Moynihan and Cassels put Canada on the map with their shocking expose of how common ailments have, through slick marketing campaigns, political lobbying, and buying-off the medical establishment, become perceived as diseases.
With refreshing boldness, the authors document how pre-menstrual bloating and irritability has become a psychiatric illness and prescribed a purple and addictive anti-depressant; shyness has been repackaged as social anxiety disorder, also treatable with serotonin boosting anti-depressants; hyperactive kids are pumped with uppers; menopausal women are fed pregnant mares’ urine; and now the latest “illness”: Female Sexual Dysfunction. According to the marketing, half of all women are sexually dysfunctional and need a Viagra-type chemical to juice our mood.
The situation amounts to nothing less than corporate-induced creation of disease. Moynihan and Cassels make clear that “a health system that allows drug companies to play a role in defining who is sick is fundamentally unhealthy.” Furthermore, “a medical profession too inebriated by the largesse of profit-driven drug companies cannot serve the public interest.”
If, as these books argue, the unhealthy influence of the pharmaceutical industry has become a global scandal, distorting medical science and corrupting medicine while frightening and injuring millions, then how are we to respond?
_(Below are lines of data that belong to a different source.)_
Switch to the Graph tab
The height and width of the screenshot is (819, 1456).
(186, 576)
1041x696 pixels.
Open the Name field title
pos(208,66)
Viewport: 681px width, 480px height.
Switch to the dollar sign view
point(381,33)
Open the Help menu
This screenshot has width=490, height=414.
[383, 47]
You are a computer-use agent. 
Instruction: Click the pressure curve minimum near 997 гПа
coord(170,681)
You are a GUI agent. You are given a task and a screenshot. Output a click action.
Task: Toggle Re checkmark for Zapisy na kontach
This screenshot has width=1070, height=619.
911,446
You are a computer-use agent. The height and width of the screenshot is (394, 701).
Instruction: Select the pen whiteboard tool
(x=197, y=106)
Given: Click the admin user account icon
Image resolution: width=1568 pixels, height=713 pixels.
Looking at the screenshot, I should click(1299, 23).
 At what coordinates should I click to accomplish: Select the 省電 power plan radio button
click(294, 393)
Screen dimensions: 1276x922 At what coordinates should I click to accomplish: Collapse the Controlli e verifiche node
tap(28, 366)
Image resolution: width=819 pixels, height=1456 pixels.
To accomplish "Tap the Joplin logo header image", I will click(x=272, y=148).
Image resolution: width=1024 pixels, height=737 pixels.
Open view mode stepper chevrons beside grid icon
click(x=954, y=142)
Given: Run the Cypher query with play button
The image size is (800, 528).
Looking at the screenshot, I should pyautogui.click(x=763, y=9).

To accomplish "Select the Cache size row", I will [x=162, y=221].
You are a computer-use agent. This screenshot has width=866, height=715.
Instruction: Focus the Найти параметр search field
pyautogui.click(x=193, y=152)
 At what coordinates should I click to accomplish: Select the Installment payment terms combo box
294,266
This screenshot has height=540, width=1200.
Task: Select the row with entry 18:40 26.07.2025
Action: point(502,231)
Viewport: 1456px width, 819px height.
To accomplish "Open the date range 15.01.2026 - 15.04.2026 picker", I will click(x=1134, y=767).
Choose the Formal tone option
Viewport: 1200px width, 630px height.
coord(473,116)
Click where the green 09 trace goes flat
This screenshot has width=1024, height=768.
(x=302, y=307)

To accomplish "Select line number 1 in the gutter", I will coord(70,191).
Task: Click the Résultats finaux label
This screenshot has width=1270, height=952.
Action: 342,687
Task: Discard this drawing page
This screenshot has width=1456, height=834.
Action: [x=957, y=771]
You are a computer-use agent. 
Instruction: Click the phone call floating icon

All the authors profiled in this review touch on similar themes. First and foremost, they point out that there needs to be more public, medical and government independence from Big Pharma. That is, we need publicly funded and public-interest-driven review agencies, science and research institutions, and health advocacy groups to produce unbiased information about the risks and benefits of various options for treating and preventing disorders. Stronger legislation and ethical guidelines are needed to ensure such independence.
We also need to radically change the priorities in our health care spending, such that instead of squandering billions on medicalizing and treating the symptoms of normal life, we should focus our resources on preventable and treatable life-threatening diseases.
And finally, simply blaming Big Pharma isn’t enough. We all need to become better informed, transforming ourselves into critical health care consumers interested in wellness and prevention as well as a diversity of treatments.